Over that lunch, another old class-mate, now an experienced corporate lawyer in L.A., talked about how the relentless “pursuit of the dollar” at every turn was degrading the quality of services in her profession. The waitress, who admitted she had started working there just the day before, couldn’t describe items on the menu and pronounced “Kirin beer” as “Kye-rin beer.” Surely being paid a fare wage, she was quite pleasant, but the quality of her service?
In comparing Seattle’s Japanese and other Asian cuisines with those of Vancouver which, among other things, may well have the highest number of sushi eateries per area among North American cities, I must be mindful not to offend readers south of the border with spurious claims. I’m sure there are places offering top quality traditional and innovative sushi in Seattle too, so I am just opining about the overall standard.
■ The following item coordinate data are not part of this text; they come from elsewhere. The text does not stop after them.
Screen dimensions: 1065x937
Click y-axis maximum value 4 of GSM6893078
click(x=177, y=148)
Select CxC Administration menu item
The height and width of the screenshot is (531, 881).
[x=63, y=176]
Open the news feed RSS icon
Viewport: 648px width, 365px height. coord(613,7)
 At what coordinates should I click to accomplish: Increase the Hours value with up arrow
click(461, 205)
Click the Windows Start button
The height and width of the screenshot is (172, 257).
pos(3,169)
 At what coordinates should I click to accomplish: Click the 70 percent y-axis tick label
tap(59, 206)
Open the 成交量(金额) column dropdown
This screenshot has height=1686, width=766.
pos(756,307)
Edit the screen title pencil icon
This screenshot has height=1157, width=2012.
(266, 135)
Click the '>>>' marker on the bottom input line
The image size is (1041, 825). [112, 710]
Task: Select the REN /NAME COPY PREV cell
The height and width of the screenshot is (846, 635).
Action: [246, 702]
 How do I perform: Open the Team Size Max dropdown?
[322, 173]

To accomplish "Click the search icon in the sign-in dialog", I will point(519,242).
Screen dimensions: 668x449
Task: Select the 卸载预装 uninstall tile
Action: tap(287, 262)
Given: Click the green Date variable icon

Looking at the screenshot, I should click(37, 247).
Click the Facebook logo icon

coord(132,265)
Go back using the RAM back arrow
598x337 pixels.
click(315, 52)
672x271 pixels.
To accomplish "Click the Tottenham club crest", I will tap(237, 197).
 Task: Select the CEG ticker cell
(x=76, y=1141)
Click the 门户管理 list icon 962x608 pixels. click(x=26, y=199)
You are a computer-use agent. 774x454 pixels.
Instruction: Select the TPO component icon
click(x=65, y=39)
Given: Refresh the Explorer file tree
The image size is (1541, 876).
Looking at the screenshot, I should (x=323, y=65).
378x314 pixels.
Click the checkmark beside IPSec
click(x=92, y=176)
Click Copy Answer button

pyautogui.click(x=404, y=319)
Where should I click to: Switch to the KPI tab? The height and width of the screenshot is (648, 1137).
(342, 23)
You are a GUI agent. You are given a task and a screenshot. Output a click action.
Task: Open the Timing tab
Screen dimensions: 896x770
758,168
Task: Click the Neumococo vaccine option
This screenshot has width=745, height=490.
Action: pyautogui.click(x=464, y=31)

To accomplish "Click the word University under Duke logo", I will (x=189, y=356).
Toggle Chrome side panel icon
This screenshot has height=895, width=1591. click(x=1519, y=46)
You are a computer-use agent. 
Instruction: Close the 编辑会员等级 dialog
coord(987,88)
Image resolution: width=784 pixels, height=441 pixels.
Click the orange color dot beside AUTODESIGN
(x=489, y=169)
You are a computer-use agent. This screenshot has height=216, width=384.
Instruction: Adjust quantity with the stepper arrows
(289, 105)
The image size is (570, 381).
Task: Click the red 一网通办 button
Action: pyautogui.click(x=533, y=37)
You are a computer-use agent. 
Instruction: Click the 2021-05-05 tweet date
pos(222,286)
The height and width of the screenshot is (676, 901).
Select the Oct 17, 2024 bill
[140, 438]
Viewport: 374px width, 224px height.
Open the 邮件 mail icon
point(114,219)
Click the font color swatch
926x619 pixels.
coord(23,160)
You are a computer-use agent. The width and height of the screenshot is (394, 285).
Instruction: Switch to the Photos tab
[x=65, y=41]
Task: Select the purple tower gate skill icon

So what’s the nice thing about Vancouver? In this city of 3,000 eateries, many of them ethnic, where chefs young and old and enterprising restauranteurs from the West and East compete seriously for customers, we get quality and value for money in every price range. And Canada’s relaxed ethos lets us take enough time to enjoy their offerings. So in conclusion, I’d say Vancouver fares pretty well overall gastronomically compared to other multicultural cities on both sides of the Pacific.